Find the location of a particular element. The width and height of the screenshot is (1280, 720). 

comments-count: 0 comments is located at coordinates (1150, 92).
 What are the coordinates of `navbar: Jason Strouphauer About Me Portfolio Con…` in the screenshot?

...

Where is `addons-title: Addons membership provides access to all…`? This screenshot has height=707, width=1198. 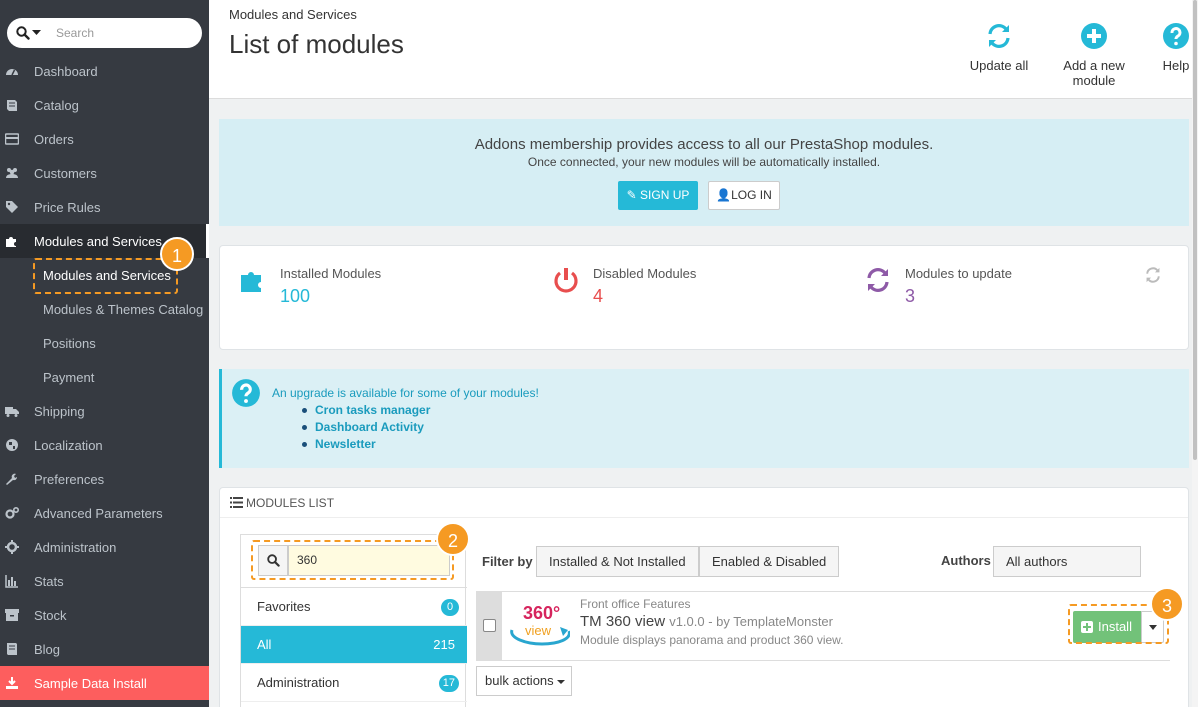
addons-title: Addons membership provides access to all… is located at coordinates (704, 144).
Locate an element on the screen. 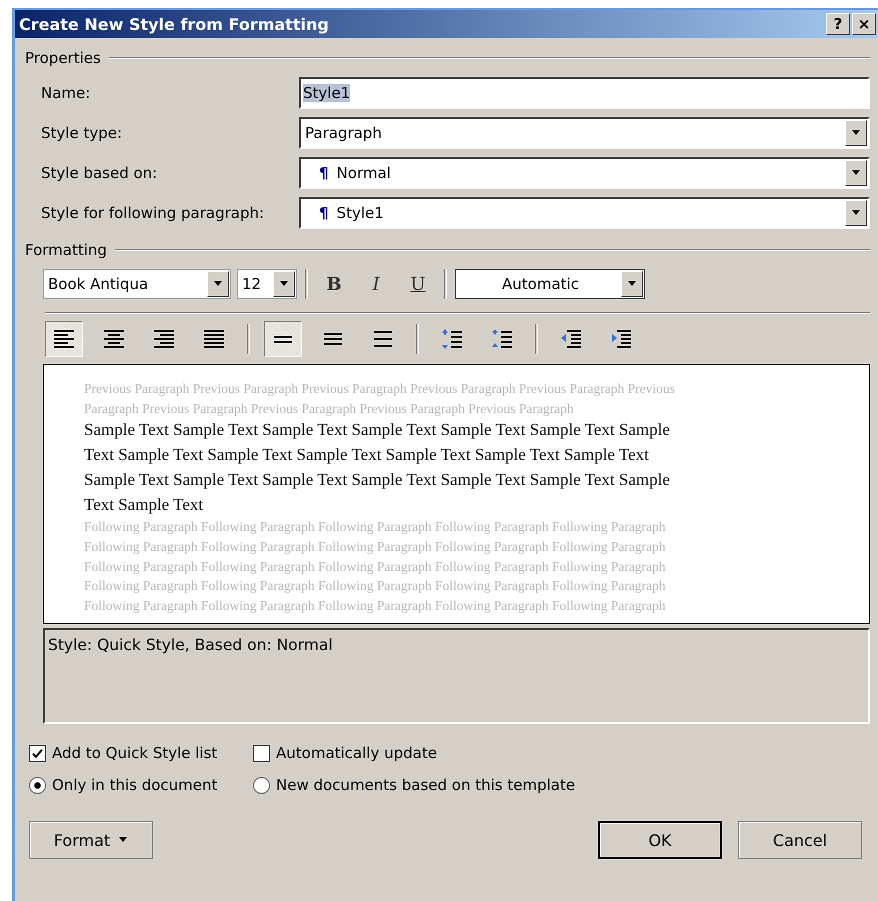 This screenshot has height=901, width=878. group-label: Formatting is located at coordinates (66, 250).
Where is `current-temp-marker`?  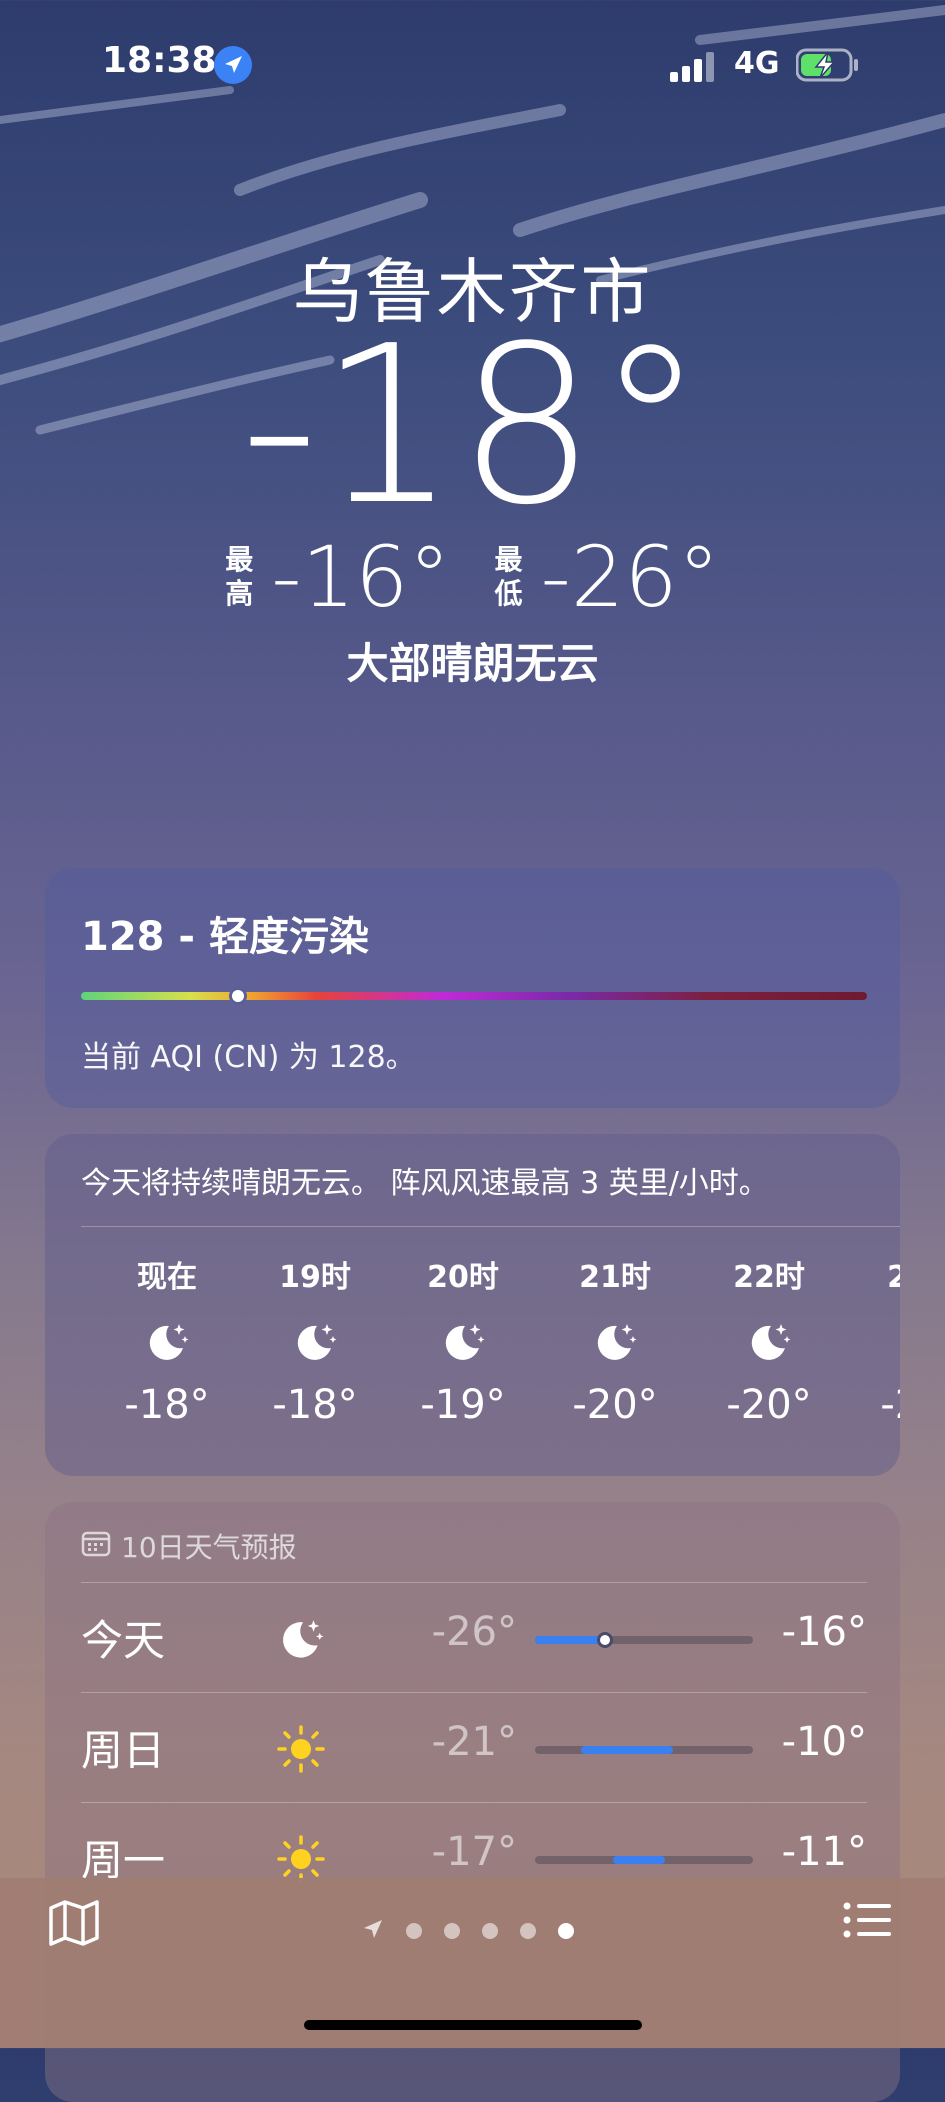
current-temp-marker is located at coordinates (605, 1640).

• **TASK TO CARRY OUT**: Reproduce the lines from the one containing "Find the location" through the one containing "What are the" word for word.

• **RESPONSE**:
Find the location of a particular element. The width and height of the screenshot is (1280, 720). 

comments-count: 0 comments is located at coordinates (1150, 92).
 What are the coordinates of `navbar: Jason Strouphauer About Me Portfolio Con…` in the screenshot?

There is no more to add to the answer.